AOS is probably one of my favorite shows of all time. However, the first time around, I was not very fond of the hacker-turned-agent character, Skye. She seemed nothing but a bratty, whiny, and overly dramatic twenty-something with a flat characterization and one foot halfway off the Bus. All of this made her a difficult hero to root for, especially when she’s scripted as one of the main characters.
Everything changed in Season Two. In the episode “Aftershocks”, Fitz realizes that Skye is the cause of the earthquake in the underground alien city. The subsequent episodes show her struggling to come to terms with her newfound earthquake powers, and failing to control them in times of stress, danger, or fear. This is really the turning point for her character, and Chloe Bennett did a great job conveying Skye’s struggle of accepting her new self. These episodes completely changed my view of her character, and my perspective on my own life.

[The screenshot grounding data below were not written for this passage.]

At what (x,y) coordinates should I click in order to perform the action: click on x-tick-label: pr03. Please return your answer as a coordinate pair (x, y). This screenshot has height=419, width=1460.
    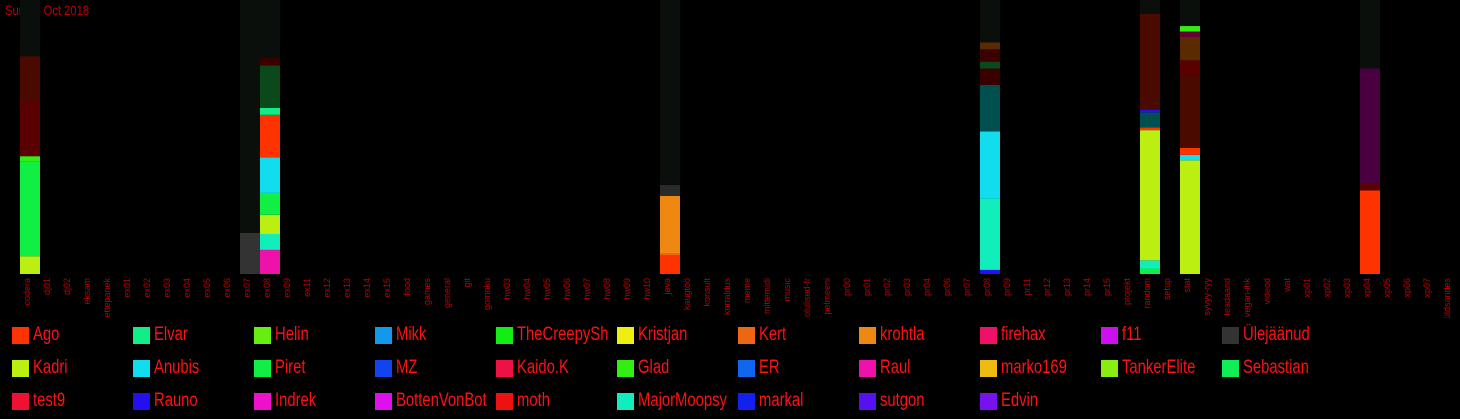
    Looking at the image, I should click on (907, 287).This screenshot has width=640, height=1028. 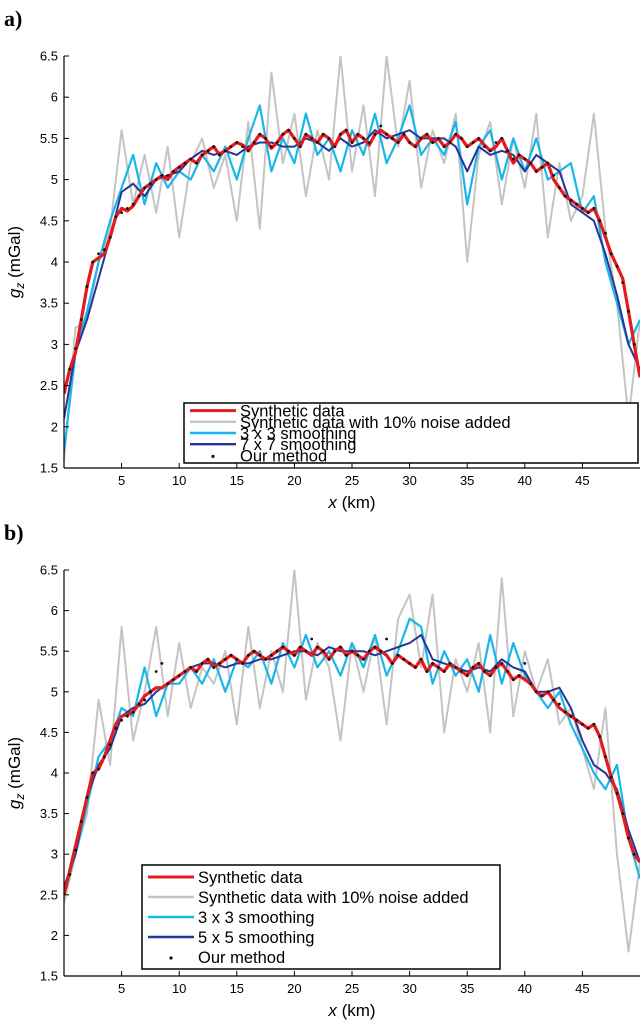 I want to click on y-tick-label: 3.5, so click(x=49, y=814).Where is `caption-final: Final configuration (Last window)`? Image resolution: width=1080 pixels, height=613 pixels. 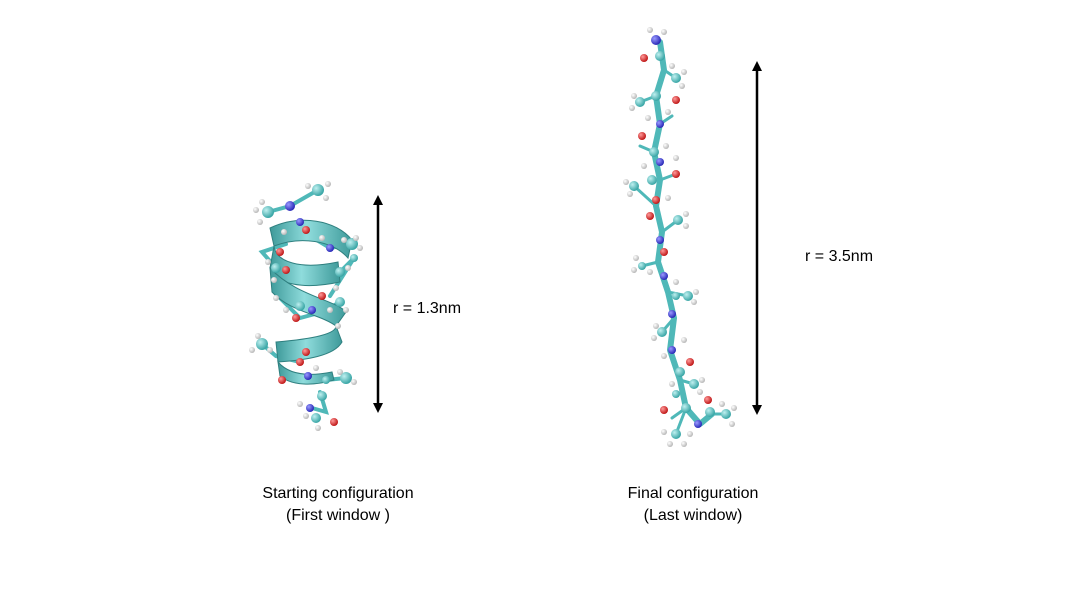 caption-final: Final configuration (Last window) is located at coordinates (693, 505).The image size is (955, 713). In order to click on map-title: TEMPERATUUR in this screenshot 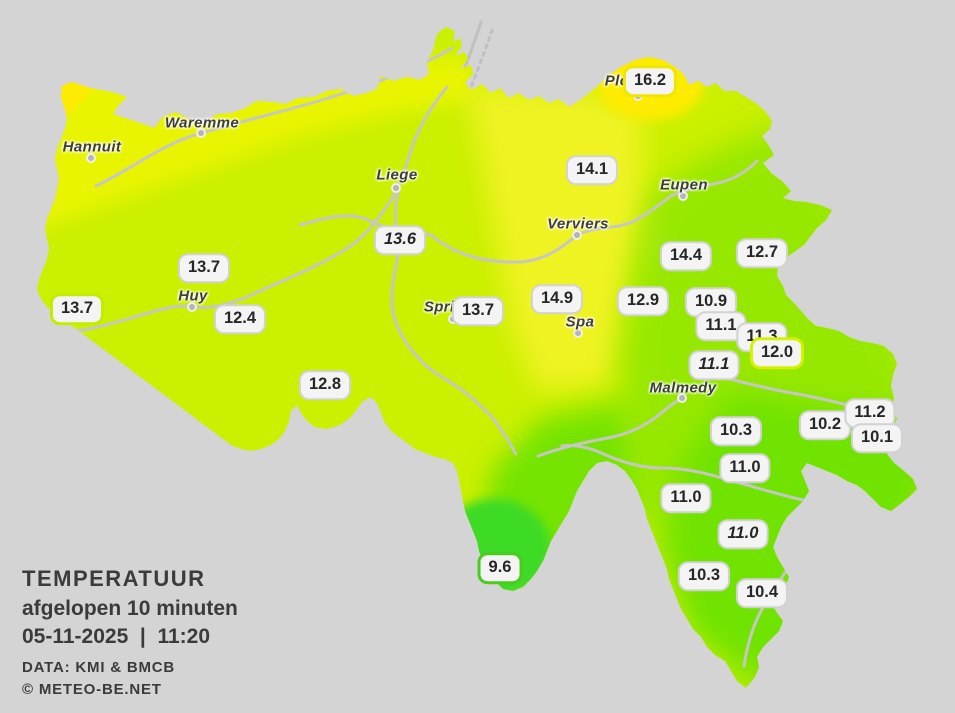, I will do `click(114, 578)`. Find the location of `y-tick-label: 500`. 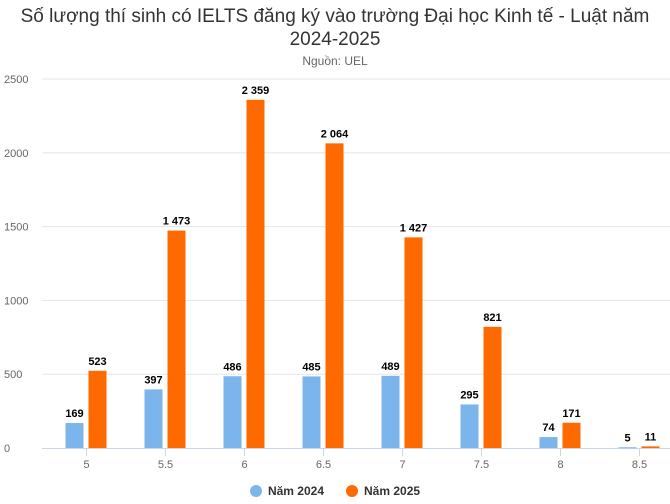

y-tick-label: 500 is located at coordinates (13, 375).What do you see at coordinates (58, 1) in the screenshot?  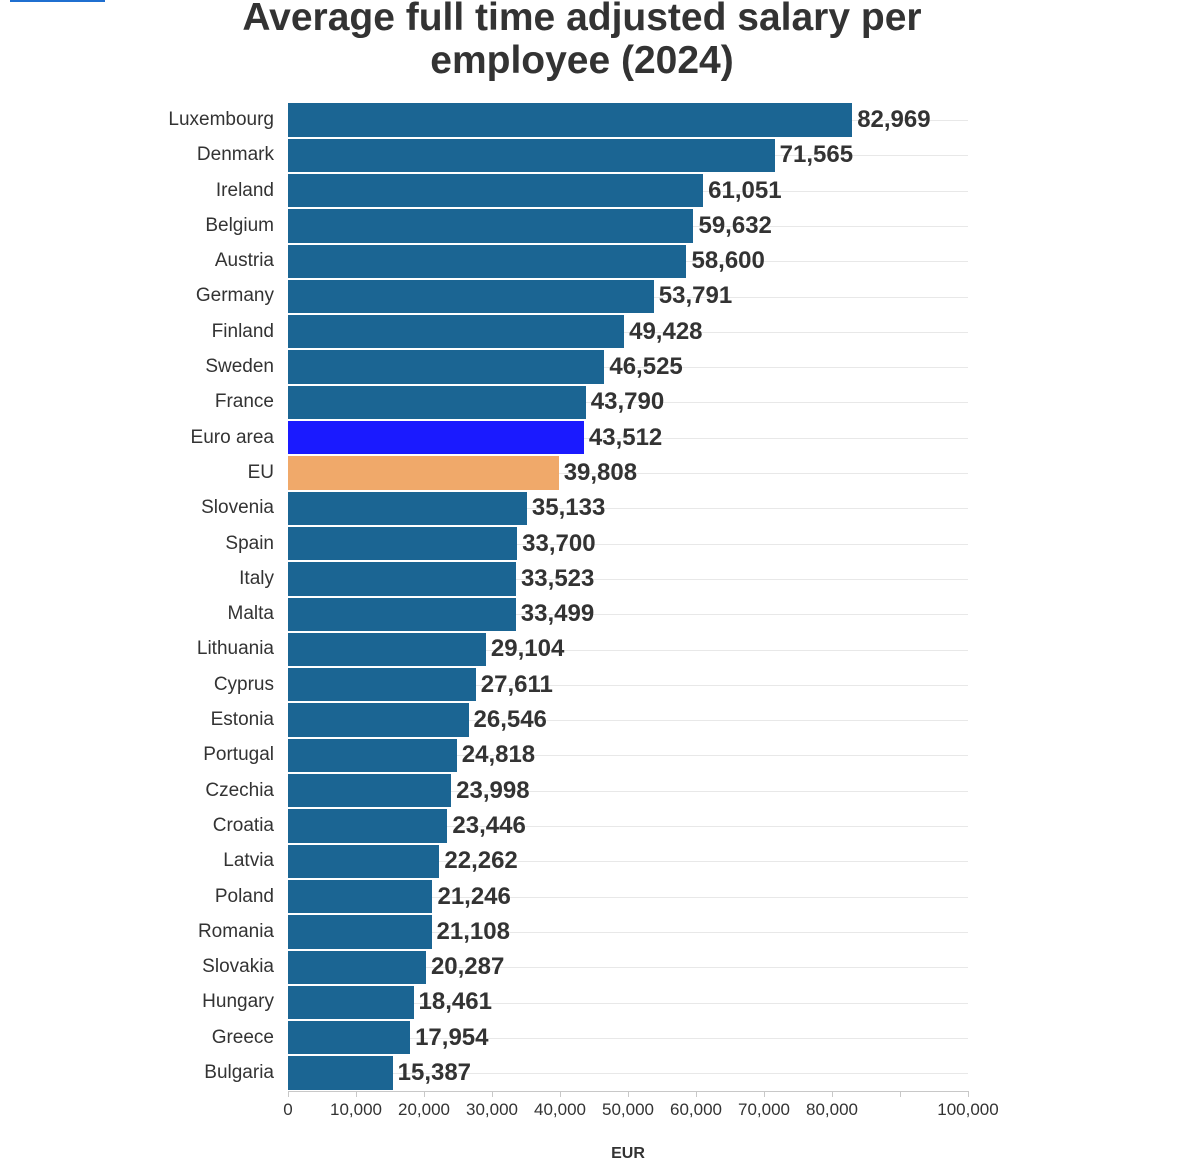 I see `top-accent-bar` at bounding box center [58, 1].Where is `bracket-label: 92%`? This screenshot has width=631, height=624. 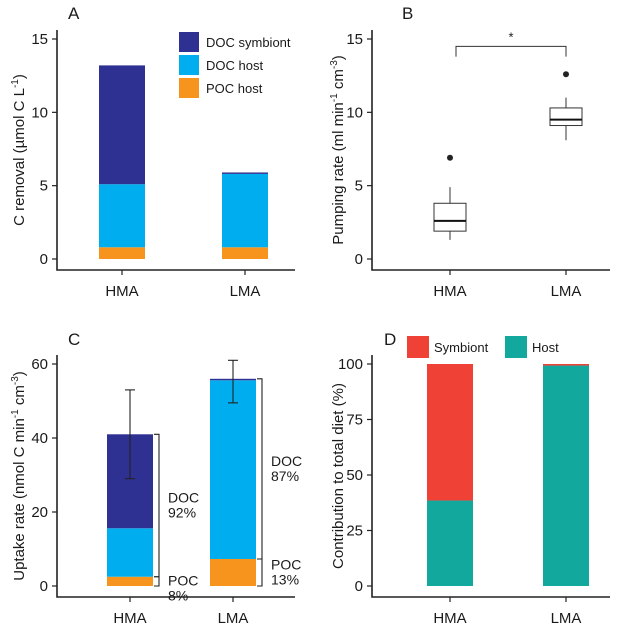
bracket-label: 92% is located at coordinates (182, 513). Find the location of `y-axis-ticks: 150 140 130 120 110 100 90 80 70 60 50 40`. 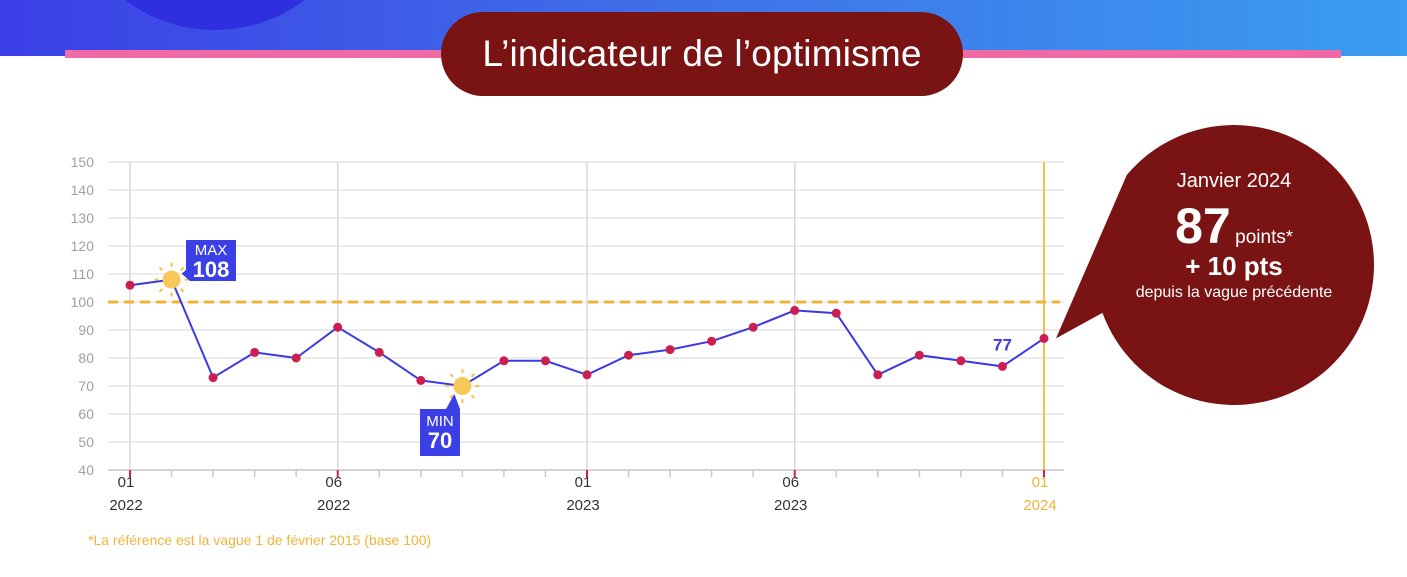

At the beginning of my junior year of college, I was diagnosed with anxiety. I felt lost, confused, and alone. I would have panic attacks late at night when there was no one awake to help me. I would sit in my room unable to move and unable to sleep. My anxiety made me skip class, lose sleep, and miss deadlines. It was so overwhelming, causing me to shake and cry uncontrollably. It felt like no matter how I tried to describe it, none of my friends understood what I was going through.
When I saw “Aftershocks”, it almost brought me to tears. Skye was shaking while trying to hold back an earthquake. The act caused physical damage to her bones. The power of the tremors injured her own body. When she couldn’t stand it any longer, she broke down crying as the room around her falls apart. But it wasn’t the “pretty actress has a single tear rolling down her cheek” cry. I’m talking full-out ugly cry. “There is something very wrong with me,” she sobs.
What I was watching was a near-perfect visual explanation of what I experienced during a panic attack. Finally, I had a way of showing someone how out of control I felt. The episode ended on a black screen and in the silence I looked at my boyfriend. “That’s what a panic attack feels like for me,” I said.
All the time that I had spent hating Skye, thinking her character was annoying, suddenly disappeared. I appreciated her more in that moment than any of the other amazing team members throughout the series. They were all relatable in some way, but because of this episode, it felt like someone finally understood. I was not alone or misunderstood. I felt validated, and I had a reference point for explaining just how disabling panic attacks can be.
I never thought I could have more love for AOS, but Marvel has proven me wrong and done what they do best. Through the use of larger than life characters, superheroes, and people with skills we could only dream of having, the Marvel team tells relatable stories that give their audiences hope and happiness.